If the records include pictures, omit them and set down everything else verbatim.

━━━━━━

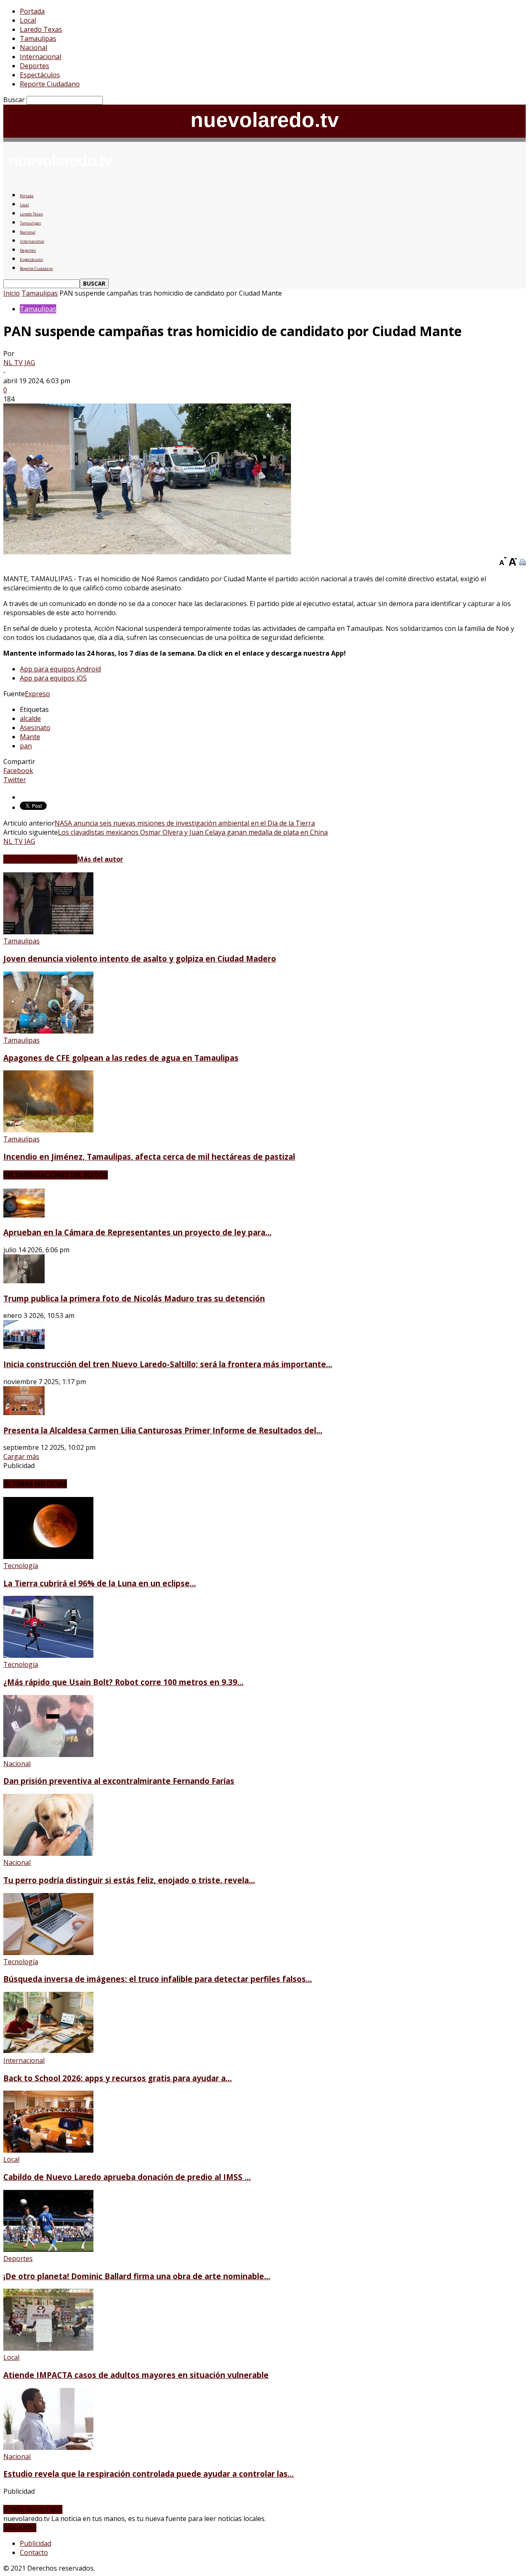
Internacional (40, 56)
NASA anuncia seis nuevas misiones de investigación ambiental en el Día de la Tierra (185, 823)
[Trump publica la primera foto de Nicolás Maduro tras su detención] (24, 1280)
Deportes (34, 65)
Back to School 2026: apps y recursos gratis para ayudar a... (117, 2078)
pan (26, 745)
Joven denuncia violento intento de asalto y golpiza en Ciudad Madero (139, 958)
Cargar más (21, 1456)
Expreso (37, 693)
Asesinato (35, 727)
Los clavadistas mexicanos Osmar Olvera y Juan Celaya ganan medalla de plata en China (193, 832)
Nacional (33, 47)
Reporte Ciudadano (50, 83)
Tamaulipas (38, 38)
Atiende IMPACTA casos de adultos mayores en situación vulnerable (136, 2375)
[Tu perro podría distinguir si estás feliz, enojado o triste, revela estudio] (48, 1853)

━━━━━━

### Response area
Internacional (40, 56)
NASA anuncia seis nuevas misiones de investigación ambiental en el Día de la Tierra (185, 823)
[Trump publica la primera foto de Nicolás Maduro tras su detención] (24, 1280)
Deportes (34, 65)
Back to School 2026: apps y recursos gratis para ayudar a... (117, 2078)
pan (26, 745)
Joven denuncia violento intento de asalto y golpiza en Ciudad Madero (139, 958)
Cargar más (21, 1456)
Expreso (37, 693)
Asesinato (35, 727)
Los clavadistas mexicanos Osmar Olvera y Juan Celaya ganan medalla de plata en China (193, 832)
Nacional (33, 47)
Reporte Ciudadano (50, 83)
Tamaulipas (38, 38)
Atiende IMPACTA casos de adultos mayores en situación vulnerable (136, 2375)
[Tu perro podría distinguir si estás feliz, enojado o triste, revela estudio] (48, 1853)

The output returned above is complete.